(Artículo escrito por Belén Molina)

Porque queremos construir desde una perspectiva feminista radical, que no se conforme con la paridad, que no tenga como objetivo las cuotas de poder, que no se engañe y se asimile a las estructuras de opresión contra las que se dice luchar. Nuestra propuesta es antiestatista porque la propia estructura del Estado es patriarcal y solo favorece a la clase privilegiada. No queremos que sigan comerciando con nuestros cuerpos, ni ser consideradas el público consumidor que le dará sus mayores réditos al señor capitalista, ni seguir siendo la mano de obra barata.

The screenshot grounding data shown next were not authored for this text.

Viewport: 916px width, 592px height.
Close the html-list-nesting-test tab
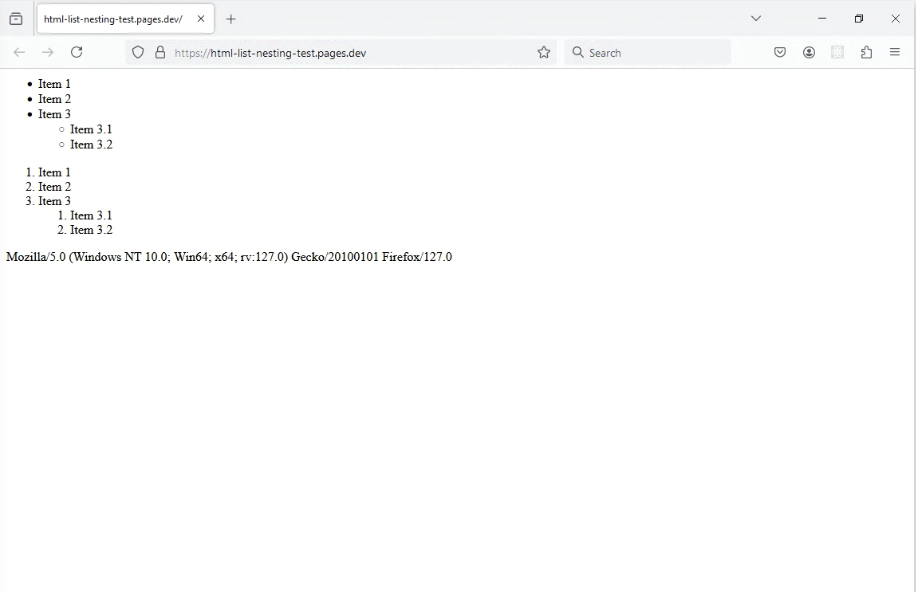click(x=201, y=19)
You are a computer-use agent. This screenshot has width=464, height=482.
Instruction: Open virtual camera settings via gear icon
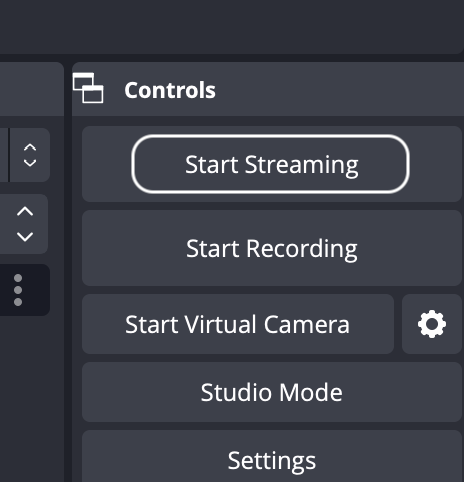(432, 324)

No queremos mujeres gobernantes, sino hacernos cargo de la vida que nos compete y junto a las involucradas directas. Pero hasta ese momento, seguiremos en lucha y resistencia en esta guerra que nosotras no iniciamos. Buscaremos organizarnos entre compañeras feministas anarquistas, pero sin caer en el gueto, puesto que no somos ni queremos ser “La vanguardia del pueblo”.

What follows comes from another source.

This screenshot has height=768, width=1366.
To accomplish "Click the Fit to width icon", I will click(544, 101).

La violencia ejercida sobre nuestros cuerpos nos ha marcado al igual que a otras mujeres que, tal vez, no alzarán ninguna bandera con nosotras pero que también están peleando cada día.

Nuestra voz ha sido invisibilizada a lo largo de las historias. Nuestras acciones no han sido incluidas en los libros, porque a muchos no les gusta recordar que estuvimos ahí construyendo espacios y posibilidades, e hicimos tanto o más que ellos. No necesitamos del compañero de al lado para hacer, ni para decir. Nos necesitamos. Muchas mujeres hicieron periódicos, fundaron centros de formación política, se organizaron y participaron de revoluciones con todo en su contra. Y pareciera que entre ellas y nosotras se hubiera abierto un abismo, pareciera que hubiéramos aprendido a callar, pareciera que no tuviéramos memoria de ello, pareciera que no quisiéramos entablar lazos y formar redes. Pero solo parece, pues nuestras vidas nos recuerdan, día a día, que si continuamos en silencio seguiremos siendo protagonista de un titular sobre violación, feminicidio o desaparición.

Debemos de comenzar hoy mismo proyectándonos más allá de la opresión cotidiana y haciendo algo para romper el modelo aquí y ahora. Debemos actuar autónomamente, sin delegar a ningún líder el derecho para decidir lo que queremos y lo que haremos: debemos tomar decisiones por nosotras mismas en todos aquellos asuntos que nos competen personalmente, reunirnos con otras mujeres para abordar aquellos asuntos propiamente femeninos, y unirnos con los hombres en asuntos comunes.